En conclusion, bien que je croie que n’importe quel sujet peut être matière à caricature, il faut savoir quand arrêter l’exagération (et je parle en connaissance de cause) avant que cela ne devienne plus drôle. Je crains malheureusement que la limite a été franchie à quelques reprises, mais, certes, je ne suis pas en train d’écrire ce texte pour exiger des excuses ou pour dénoncer un individu, mais bien pour ramener tous ces textes à l’intention d’origine, celui de susciter un débat selon des propos rationnels et pertinents.


hihi, pas de commentaires….tout le monde se fout de ce que je pense…..les gens veulent juste mes cheveux irrésistibles !!!
En fait bien que ce soit difficile d’admettre que tu as bel et bien écrit un article sérieux (WOW)!! Je suis d’accord avec toi! Beaucoup de discutions ont eu lieux en CE par rapport à un respect de l’opinion des autres dans le but de permettre aux gens qui ont peur de transmettre leurs opinions de le faire. tu as aussi raison de souligner que plusieurs articles parus dernièrement dans le journal allaient définitivement à l’encontre de ceci. Il y a effectivement une façon de susciter des débats de façon moins violente.
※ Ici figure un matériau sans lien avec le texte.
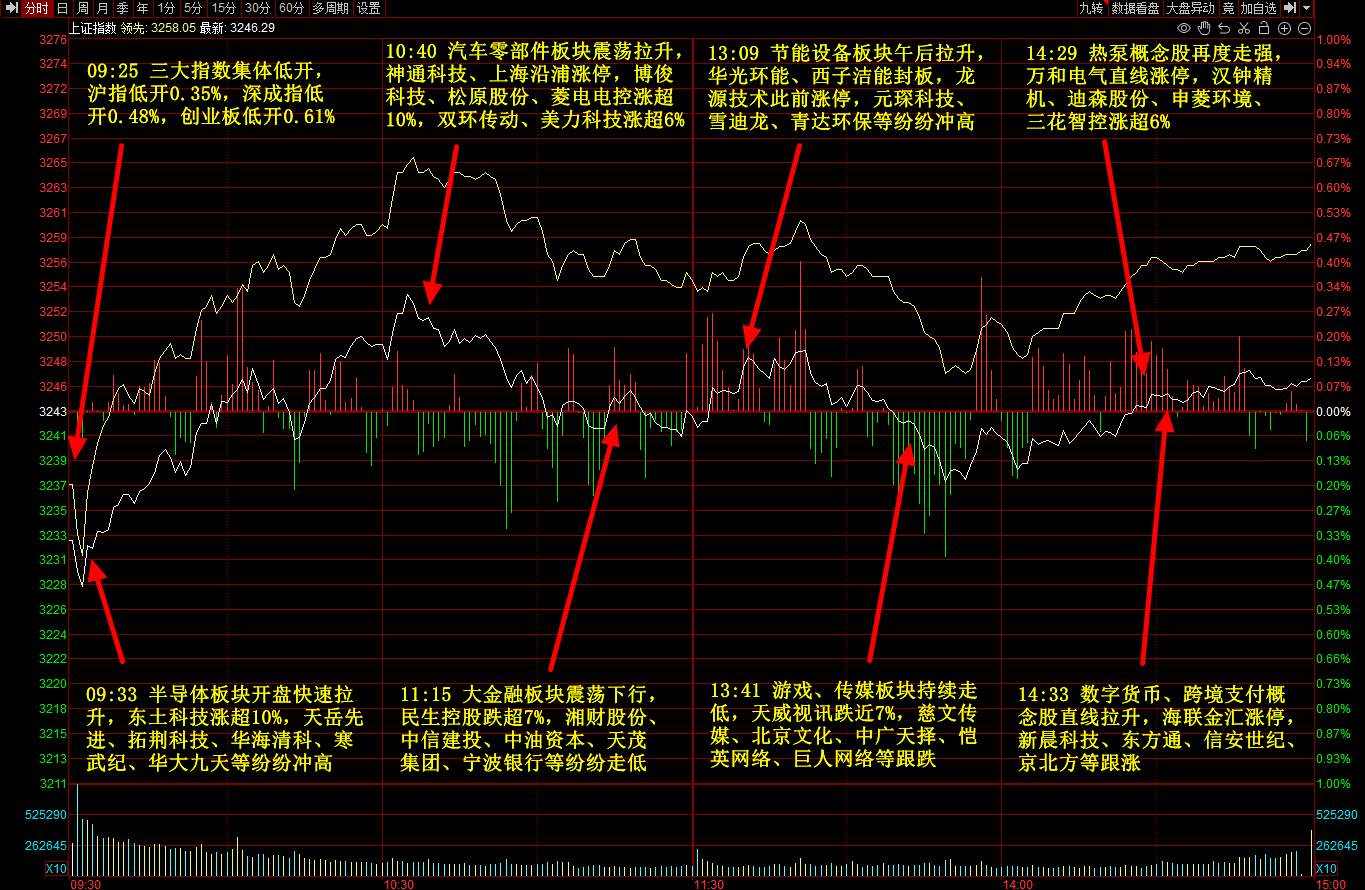Click the top-left collapse arrow icon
En tout cas avant de répéter tout ce que tu as déjà écrit je tient à te féliciter (même si c’est plutôt étrange que ceci vienne de toi puisque tu en est le maître (mais de façon drôle et non abusive(oui oui jrépond a fritz en parenthèses))) d’avoir tenter un rappel à l’ordre et à être plus posés pour les prochains textes ce que j’enjoins les gens à faire.
P.S. cette réponse à l’article de Sébastien n’enjoins aucunement le Sablier et son équipe ni ma fonction de Rédacteur en chef mais n’enjoins que ma propre opinion personnelle.